Google might be using traces logged from API users to make last-minute improvements to their mid- and/or post-training data before hitting Gemini 4 with it.

Certainly the way they botched Gemma 4 tool-calling has a beta-test "smell" to it. Presumably they've noticed and are taking steps (internally, at least) to address it.

[-]

the320x200@reddit

I mean, maybe, but having an open release of any aspect of your upcoming paid model (so all your competitors can dissect it) just to get the feedback of a few users from localllama would be an odd move to make for sure...

[-]

ttkciar@reddit

I don't think they care about us much at all. Like I said, they would be getting traces from their API users, not local inference enthusiasts.

[-]

cibernox@reddit

I am just creating https://meetwillow.app and for most of the AI features I'm using Gemma 4 26B-A4B and it's very good.

I have strong guardrails to force it to always use the RAG tools to look for factual information instead of winging it, but it does maintain character while obbeing guidelines and can find the information it needs and compose accurate recommendations.

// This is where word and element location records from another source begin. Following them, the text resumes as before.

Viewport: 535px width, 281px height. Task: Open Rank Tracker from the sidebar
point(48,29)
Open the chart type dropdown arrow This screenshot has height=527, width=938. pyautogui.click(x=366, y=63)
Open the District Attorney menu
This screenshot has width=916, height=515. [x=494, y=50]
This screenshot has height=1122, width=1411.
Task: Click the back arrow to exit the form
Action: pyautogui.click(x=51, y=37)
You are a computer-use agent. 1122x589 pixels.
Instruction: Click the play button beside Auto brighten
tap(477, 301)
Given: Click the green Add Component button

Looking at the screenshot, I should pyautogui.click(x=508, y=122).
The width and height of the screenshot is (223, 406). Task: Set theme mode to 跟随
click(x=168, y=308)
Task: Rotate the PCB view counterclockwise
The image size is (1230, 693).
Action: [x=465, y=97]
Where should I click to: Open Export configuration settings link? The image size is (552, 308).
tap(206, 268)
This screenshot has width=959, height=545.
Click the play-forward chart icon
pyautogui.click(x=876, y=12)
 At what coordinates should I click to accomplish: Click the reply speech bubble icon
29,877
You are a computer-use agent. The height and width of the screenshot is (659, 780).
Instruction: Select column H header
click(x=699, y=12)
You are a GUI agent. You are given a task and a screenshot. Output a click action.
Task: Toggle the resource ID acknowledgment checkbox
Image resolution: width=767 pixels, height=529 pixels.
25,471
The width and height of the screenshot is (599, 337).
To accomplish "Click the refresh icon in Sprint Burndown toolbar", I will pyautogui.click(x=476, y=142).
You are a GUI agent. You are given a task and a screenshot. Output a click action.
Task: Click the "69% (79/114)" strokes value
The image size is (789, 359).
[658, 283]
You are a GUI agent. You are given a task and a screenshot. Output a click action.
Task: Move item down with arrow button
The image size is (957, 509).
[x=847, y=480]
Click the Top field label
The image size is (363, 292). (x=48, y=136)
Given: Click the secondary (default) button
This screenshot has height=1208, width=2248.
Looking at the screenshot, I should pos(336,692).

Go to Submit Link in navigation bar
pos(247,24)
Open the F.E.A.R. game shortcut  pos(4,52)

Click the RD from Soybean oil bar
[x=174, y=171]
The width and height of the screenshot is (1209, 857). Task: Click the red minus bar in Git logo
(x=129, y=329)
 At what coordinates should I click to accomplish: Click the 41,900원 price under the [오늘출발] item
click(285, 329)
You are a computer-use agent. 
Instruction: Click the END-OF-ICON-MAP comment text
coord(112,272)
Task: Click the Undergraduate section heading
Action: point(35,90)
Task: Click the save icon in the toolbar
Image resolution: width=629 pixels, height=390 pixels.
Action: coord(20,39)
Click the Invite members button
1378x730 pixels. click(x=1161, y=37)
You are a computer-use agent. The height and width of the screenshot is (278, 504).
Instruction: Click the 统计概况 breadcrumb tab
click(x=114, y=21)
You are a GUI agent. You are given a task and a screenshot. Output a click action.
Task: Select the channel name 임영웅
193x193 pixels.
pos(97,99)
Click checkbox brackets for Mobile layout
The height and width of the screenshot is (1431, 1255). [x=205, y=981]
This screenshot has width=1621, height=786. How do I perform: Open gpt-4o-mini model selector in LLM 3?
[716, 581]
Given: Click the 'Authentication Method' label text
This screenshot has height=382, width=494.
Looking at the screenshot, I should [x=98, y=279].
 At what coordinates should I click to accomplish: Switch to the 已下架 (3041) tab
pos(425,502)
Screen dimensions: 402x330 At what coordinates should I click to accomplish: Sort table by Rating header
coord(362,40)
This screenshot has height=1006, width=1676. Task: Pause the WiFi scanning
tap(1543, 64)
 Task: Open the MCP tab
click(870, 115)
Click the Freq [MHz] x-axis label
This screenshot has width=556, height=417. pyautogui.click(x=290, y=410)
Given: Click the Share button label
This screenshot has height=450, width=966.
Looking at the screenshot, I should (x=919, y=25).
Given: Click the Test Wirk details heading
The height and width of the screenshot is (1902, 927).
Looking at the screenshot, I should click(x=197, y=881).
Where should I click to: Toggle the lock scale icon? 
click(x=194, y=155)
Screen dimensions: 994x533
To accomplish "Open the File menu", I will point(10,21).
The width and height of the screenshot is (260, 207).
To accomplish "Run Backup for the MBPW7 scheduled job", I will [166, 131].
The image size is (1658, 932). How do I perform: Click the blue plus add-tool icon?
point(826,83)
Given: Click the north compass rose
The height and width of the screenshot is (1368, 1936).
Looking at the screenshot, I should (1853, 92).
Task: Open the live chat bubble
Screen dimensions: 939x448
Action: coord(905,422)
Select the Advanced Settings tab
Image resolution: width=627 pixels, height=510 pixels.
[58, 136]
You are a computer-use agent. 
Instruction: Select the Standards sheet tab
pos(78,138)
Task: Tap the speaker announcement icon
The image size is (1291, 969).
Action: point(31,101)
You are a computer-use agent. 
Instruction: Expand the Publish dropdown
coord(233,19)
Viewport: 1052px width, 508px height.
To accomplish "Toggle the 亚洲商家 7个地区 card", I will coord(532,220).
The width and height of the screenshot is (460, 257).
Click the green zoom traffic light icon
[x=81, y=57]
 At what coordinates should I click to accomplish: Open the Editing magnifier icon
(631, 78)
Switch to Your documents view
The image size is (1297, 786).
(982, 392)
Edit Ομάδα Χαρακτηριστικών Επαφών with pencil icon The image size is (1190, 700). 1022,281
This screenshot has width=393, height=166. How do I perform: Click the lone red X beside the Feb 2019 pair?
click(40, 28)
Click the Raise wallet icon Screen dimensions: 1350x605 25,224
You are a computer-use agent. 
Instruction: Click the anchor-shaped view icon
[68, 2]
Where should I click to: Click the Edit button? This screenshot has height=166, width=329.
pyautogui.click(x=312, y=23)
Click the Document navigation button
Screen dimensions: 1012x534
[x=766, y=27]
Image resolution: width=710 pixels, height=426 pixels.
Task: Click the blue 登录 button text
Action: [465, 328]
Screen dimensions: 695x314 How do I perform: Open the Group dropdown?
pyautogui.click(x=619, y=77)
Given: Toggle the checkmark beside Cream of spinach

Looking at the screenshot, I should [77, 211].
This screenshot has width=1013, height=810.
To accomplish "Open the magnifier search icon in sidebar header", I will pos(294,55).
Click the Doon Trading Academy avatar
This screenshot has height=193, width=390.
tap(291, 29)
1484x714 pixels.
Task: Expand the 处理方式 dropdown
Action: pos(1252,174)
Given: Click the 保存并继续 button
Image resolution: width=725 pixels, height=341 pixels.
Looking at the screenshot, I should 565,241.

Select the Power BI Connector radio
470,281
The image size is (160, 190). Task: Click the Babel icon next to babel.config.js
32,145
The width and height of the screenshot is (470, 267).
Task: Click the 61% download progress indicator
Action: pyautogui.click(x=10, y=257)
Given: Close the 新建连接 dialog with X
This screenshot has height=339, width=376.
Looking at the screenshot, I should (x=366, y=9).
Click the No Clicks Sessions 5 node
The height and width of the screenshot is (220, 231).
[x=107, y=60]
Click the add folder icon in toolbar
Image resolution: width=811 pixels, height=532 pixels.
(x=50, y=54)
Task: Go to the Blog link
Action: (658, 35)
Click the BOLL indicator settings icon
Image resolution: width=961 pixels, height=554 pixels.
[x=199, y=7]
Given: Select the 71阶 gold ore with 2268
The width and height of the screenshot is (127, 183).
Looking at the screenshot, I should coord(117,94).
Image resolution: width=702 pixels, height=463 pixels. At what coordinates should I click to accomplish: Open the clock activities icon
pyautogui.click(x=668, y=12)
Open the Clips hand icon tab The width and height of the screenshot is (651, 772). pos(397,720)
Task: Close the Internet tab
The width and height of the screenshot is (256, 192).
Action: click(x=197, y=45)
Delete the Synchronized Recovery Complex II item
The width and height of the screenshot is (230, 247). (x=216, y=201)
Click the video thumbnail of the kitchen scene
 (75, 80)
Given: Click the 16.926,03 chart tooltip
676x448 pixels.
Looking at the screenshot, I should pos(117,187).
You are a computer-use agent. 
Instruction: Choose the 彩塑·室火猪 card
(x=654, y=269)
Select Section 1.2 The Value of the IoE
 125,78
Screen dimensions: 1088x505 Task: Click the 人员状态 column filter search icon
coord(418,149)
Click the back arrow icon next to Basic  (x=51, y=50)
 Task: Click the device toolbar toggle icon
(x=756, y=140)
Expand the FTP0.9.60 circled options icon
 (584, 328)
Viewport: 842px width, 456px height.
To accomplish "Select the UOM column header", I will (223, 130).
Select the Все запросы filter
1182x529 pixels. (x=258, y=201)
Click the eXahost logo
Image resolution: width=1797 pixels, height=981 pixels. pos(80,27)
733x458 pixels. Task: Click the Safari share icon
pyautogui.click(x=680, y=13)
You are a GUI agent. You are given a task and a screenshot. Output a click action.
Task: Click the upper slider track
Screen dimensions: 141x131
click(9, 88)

I was using qwen 3.5 before but I found gemma 4 to be both cheaper to run and also nicer to talk to. By a lot.

Maybe qwen was a bit more thorough in that it called more tools and gathered more information before answering, gemma 4 is more prone to call one or two tools and consider that it has enough information to answer. And most of the time it's correct, and it's not a bad thing because it saves me context.

I did try gpt-oss 120B too, and gemma 4 36B was better across the board.

[-]

Mashic@reddit

Google has all the data of how people search for things on the internet in multiple languages. This definitely helps them tune to give human like responses. While alibaba doesn't have that dataset.

[-]

Sevenos@reddit

I love Gemma 4 as a (German) chat bot as well, so good at formulating and structuring responses and very very few language mistakes.

It's the first one I actually use and not just toy around with.

Really hope they release a larger version of it, but I already prefer it over Gemini in some cases so they probably hold it back.

[-]

Ok-Measurement-1575@reddit

There is something quite special about 3.6 35b.

Maybe try it.

[-]

Potential-Gold5298@reddit

You are not the only one who came to these conclusions:

https://dubesor.de/benchtable

https://foodtruckbench.com/#leaderboard

The RP community has been stuck with Mistral Nemo and Mistral Small (both two years old) simply because there was nothing better of comparable size. Now, they finally have a decent model for RP/creative writing.

Gemma 4 is an incredible model with many talents.